Aujourd’hui, nous ne célébrons pas uniquement la déclaration universelle des droits de l’homme, mais nous honorons aussi la mémoire de ceux qui ce sont battus parfois au péril de leur vie pour la défendre. En ces temps américains, où la victoire d’Obama à la présidence des Etats-Unis enthousiasme légitimement tous les pays, nous avons choisi d’honorer plus particulièrement la mémoire d’un grand homme qui a consacré sa vie à la lutte pour les droits de l’homme et l’égalité des droits civiques, j’ai nommé : Martin Luther King.

Martin Luther King, pasteur baptiste, militant non violent pour les droits civiques des noirs aux Etats-Unis, pour la paix et contre la pauvreté, prix Nobel de la paix en 1964, a donné sa vie pour la lutte contre les discriminations raciales.

Dans une période troublée de l’histoire des Etats-Unis, où les meurtres racistes sont quotidiens, Martin Luther King entre en résistance en 1955 lorsqu’il décide de soutenir ROSA PARKS, une femme noire, arrêtée pour avoir violé les lois ségrégationnistes de sa ville, Montgomery en Alabama, en refusant de céder sa place assise, dan un bus, à un homme blanc.

Par la suite Martin Luther King ne cessera de défendre le principe d’égalité de tous les hommes devant la loi. Partout où il prendra la parole, Martin Luther King ne cessera d’imaginer un monde où de  « jeunes enfants vivent dans une nation où ils ne sont pas jugés par la couleur de leur peau, mais par le contenu de leur personne ». Il faudra attendre 1965, pour que le principe d’égalité de tous les citoyens devant la loi soit reconnu par le Congrès américain. Martin Luther King sera assassiné en 1968 à Memphis, non sans avoir laissé une empreinte considérable dans la mémoire collective pour la lutte en faveur des droits de l’Homme.

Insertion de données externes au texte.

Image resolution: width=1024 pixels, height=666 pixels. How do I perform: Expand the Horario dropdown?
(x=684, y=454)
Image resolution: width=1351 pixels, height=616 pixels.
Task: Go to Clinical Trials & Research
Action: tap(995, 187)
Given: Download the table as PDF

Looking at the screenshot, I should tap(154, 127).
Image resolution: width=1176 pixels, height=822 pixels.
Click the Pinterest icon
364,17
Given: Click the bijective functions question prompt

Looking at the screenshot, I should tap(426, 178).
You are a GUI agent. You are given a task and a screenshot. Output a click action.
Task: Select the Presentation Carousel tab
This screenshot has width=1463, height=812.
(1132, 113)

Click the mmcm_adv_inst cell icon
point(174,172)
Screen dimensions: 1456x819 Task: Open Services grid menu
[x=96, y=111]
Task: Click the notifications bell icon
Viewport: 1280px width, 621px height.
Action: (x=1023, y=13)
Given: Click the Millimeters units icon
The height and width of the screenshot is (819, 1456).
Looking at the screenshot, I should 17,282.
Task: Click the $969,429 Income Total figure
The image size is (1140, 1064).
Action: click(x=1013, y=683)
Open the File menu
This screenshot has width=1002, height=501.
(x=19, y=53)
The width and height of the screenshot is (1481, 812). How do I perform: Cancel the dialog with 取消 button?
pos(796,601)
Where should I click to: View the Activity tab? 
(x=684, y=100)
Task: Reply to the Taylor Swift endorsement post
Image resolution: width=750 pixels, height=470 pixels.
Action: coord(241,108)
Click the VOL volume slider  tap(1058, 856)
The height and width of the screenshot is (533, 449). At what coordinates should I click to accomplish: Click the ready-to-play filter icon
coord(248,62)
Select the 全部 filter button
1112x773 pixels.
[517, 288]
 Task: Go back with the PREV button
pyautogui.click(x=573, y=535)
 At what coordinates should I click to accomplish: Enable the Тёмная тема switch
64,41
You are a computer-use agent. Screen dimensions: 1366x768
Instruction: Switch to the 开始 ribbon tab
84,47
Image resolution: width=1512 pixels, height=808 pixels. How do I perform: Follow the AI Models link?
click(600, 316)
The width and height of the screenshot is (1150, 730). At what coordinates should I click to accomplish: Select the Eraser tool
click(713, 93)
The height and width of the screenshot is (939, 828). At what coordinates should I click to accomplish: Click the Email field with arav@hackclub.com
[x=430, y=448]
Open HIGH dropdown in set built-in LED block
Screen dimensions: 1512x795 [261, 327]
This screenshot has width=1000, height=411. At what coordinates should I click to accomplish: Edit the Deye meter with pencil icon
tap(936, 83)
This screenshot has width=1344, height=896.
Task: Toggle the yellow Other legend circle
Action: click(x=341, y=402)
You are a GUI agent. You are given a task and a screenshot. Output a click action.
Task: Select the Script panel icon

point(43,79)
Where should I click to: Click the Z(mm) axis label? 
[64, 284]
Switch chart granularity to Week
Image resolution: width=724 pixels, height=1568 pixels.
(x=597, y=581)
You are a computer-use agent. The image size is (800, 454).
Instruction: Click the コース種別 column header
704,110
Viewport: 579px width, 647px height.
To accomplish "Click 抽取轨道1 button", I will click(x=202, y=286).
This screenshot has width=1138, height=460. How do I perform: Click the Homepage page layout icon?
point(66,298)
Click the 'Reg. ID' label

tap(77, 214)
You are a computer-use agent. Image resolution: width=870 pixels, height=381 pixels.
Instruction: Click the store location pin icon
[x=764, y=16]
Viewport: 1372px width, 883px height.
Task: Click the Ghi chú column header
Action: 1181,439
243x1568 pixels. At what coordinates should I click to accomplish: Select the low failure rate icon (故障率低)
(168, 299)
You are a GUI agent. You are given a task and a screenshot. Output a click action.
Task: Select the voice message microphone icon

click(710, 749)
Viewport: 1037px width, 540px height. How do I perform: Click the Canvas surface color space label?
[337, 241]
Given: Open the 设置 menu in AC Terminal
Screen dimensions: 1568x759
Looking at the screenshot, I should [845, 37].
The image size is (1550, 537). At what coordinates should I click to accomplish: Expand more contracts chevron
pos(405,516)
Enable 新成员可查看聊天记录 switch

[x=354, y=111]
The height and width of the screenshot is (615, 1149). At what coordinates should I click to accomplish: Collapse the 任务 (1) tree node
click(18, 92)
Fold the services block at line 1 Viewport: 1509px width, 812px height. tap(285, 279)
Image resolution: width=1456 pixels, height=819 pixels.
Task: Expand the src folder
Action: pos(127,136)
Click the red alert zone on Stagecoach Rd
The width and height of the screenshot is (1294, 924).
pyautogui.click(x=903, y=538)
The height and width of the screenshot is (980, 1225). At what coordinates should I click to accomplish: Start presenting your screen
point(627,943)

Regardons le combat de Martin Luther King, comprenons sa portée et sa force. Assumons et défendons notre héritage et notre identité Républicaine, celui de la France, nation de la diversité et de l’égalité.

Saluons le courage des centaines de milliers de défenseurs dans le monde qui, avec détermination et abnégation, mettent en danger leur vie pour la promotion et la protection de tous les droits de l’Homme et de toutes les libertés fondamentales.

Nous sommes tous les enfants des droits de l’Homme !

Je vous remercie.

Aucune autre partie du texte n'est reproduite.